"Ignored, Unwritten, Unheard"

I saw a failure of my midwives to properly chart my symptoms which didn’t just mean missing paperwork— it meant erasing my reality in real time. I repeatedly voiced that something was wrong. I wasn’t vague or unsure. I described shaking, turning purple, severe and escalating pain, and an overwhelming, instinctive sense that my body was in danger. These are not subtle symptoms. These are not things that should be brushed off or forgotten. They are clear, urgent warning signs that something is critically wrong.

But I don’t believe that my symptoms were properly documented. And when something isn’t charted, it can be easy to pretend it never happened.

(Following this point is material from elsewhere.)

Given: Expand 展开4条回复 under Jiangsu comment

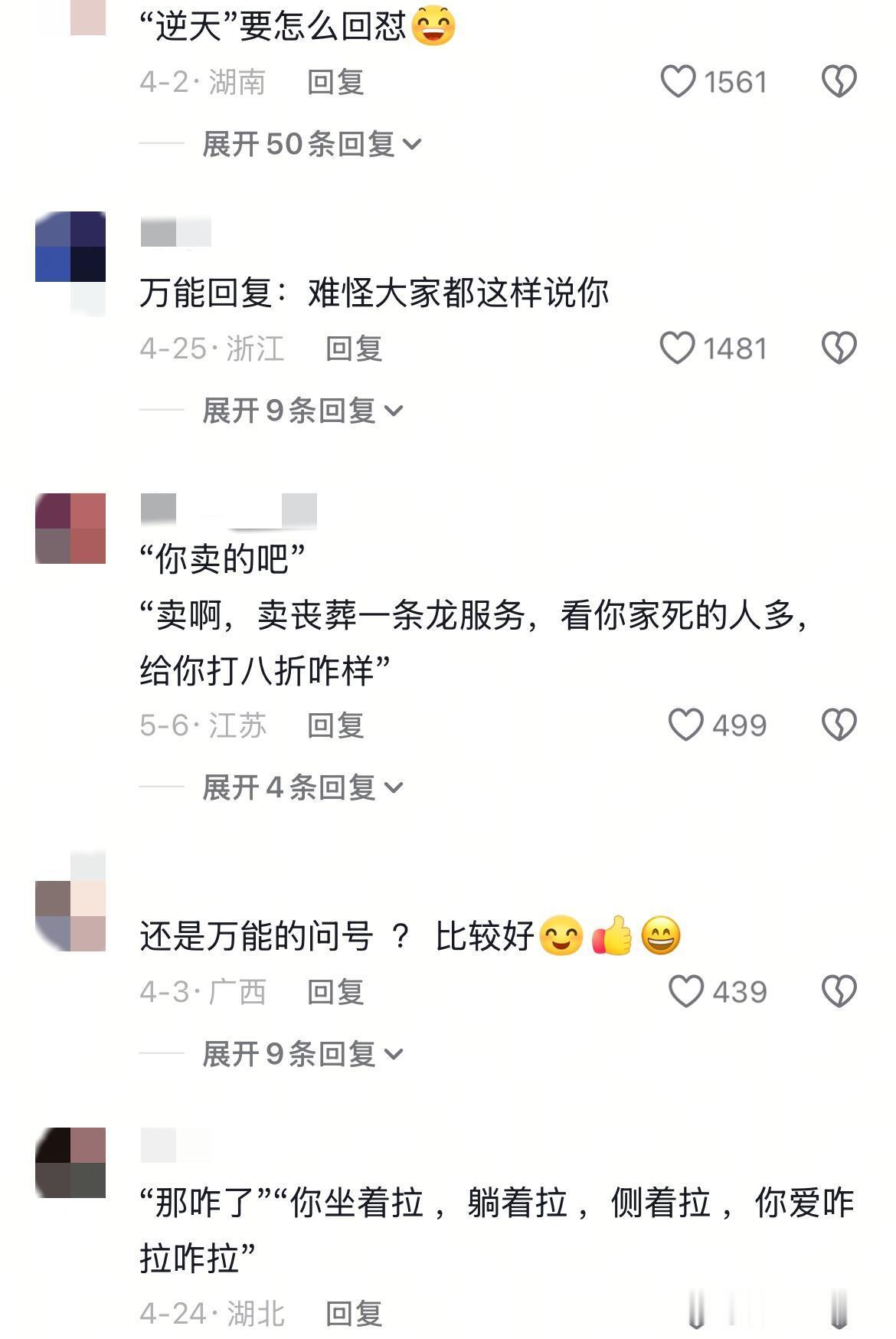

Because my symptoms were either minimized, inaccurately recorded, or not charted at all, my medical record tells a story that is not accurate. It paints a picture of a patient who was stable, who wasn’t showing signs of severe infection, who didn’t require urgent intervention. That version of events is not just incomplete—it is misleading. It directly contradicts what I was experiencing in my own body, and what I was desperately trying to communicate.

I trusted my care team to listen to me. I trusted them to take my concerns seriously. Instead, I felt I was dismissed. My cries for help were reduced to something manageable, something non-urgent, something that could wait. But what I was experiencing I believed couldn’t wait.

That delay in recognition and response had catastrophic consequences. By the time I received appropriate care, my condition had progressed to severe sepsis. My body was shutting down. I required emergency surgery to save my life—and that surgery resulted in a hysterectomy in my late twenty’s.

I lost my ability to carry children. That choice was taken from me, not because of an unavoidable medical condition, but because of a failure to listen, a failure to act, and a failure to document.

The lack of proper charting didn’t just impact my care in the moment—it continues to impact me now. It affects how my case is reviewed, how medical professionals interpret what happened, and how accountability is assigned. When critical symptoms are missing from my record, it allows others to question the severity of what I went through. It creates doubt where I see there should be clarity. It protects a system that failed me, instead of the patient who was harmed.

I know what I felt. I know what I said. I know how hard I fought to be heard.

What happened to me was not a mystery. It was not unpredictable. The signs were there, and I spoke them out loud. The problem I see is that they weren’t written down—and in medicine, that can make all the difference.

This wasn’t just a documentation issue. It was a breakdown of care, of communication, and of accountability. And I am the one living with the lifelong consequences of those failures.